[Saved entries]
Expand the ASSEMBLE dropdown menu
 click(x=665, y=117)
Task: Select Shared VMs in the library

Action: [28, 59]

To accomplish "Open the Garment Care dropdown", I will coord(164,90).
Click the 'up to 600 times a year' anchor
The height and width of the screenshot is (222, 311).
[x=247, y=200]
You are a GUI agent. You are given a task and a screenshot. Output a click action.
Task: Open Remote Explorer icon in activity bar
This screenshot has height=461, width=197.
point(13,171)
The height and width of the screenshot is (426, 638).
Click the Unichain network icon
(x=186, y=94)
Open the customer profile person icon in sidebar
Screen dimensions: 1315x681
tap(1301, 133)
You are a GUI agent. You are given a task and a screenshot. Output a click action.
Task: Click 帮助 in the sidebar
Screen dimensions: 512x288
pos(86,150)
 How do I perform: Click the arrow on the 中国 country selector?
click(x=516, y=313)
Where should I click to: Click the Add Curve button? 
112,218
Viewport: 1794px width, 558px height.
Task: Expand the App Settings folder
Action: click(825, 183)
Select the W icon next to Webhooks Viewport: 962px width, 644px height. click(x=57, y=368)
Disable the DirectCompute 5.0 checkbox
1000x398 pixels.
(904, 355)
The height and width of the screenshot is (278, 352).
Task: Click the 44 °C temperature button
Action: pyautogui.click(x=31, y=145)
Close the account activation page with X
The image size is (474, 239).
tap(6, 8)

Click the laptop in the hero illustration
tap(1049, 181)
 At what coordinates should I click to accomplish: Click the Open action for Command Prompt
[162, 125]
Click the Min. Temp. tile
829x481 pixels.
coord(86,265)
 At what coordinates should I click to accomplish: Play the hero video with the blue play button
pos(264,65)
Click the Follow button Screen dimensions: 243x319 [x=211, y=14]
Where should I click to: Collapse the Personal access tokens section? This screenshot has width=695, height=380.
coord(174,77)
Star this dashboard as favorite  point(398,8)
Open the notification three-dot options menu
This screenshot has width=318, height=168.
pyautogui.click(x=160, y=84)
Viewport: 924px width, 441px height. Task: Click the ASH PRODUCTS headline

▶ [Your task]
Quote verbatim the line containing "Task: Open Remote" and every line after it through the end of the records above.

▶ [Answer to this problem]
Task: Open Remote Explorer icon in activity bar
This screenshot has height=461, width=197.
point(13,171)
The height and width of the screenshot is (426, 638).
Click the Unichain network icon
(x=186, y=94)
Open the customer profile person icon in sidebar
Screen dimensions: 1315x681
tap(1301, 133)
You are a GUI agent. You are given a task and a screenshot. Output a click action.
Task: Click 帮助 in the sidebar
Screen dimensions: 512x288
pos(86,150)
 How do I perform: Click the arrow on the 中国 country selector?
click(x=516, y=313)
Where should I click to: Click the Add Curve button? 
112,218
Viewport: 1794px width, 558px height.
Task: Expand the App Settings folder
Action: click(825, 183)
Select the W icon next to Webhooks Viewport: 962px width, 644px height. click(x=57, y=368)
Disable the DirectCompute 5.0 checkbox
1000x398 pixels.
(904, 355)
The height and width of the screenshot is (278, 352).
Task: Click the 44 °C temperature button
Action: pyautogui.click(x=31, y=145)
Close the account activation page with X
The image size is (474, 239).
tap(6, 8)

Click the laptop in the hero illustration
tap(1049, 181)
 At what coordinates should I click to accomplish: Click the Open action for Command Prompt
[162, 125]
Click the Min. Temp. tile
829x481 pixels.
coord(86,265)
 At what coordinates should I click to accomplish: Play the hero video with the blue play button
pos(264,65)
Click the Follow button Screen dimensions: 243x319 [x=211, y=14]
Where should I click to: Collapse the Personal access tokens section? This screenshot has width=695, height=380.
coord(174,77)
Star this dashboard as favorite  point(398,8)
Open the notification three-dot options menu
This screenshot has width=318, height=168.
pyautogui.click(x=160, y=84)
Viewport: 924px width, 441px height. Task: Click the ASH PRODUCTS headline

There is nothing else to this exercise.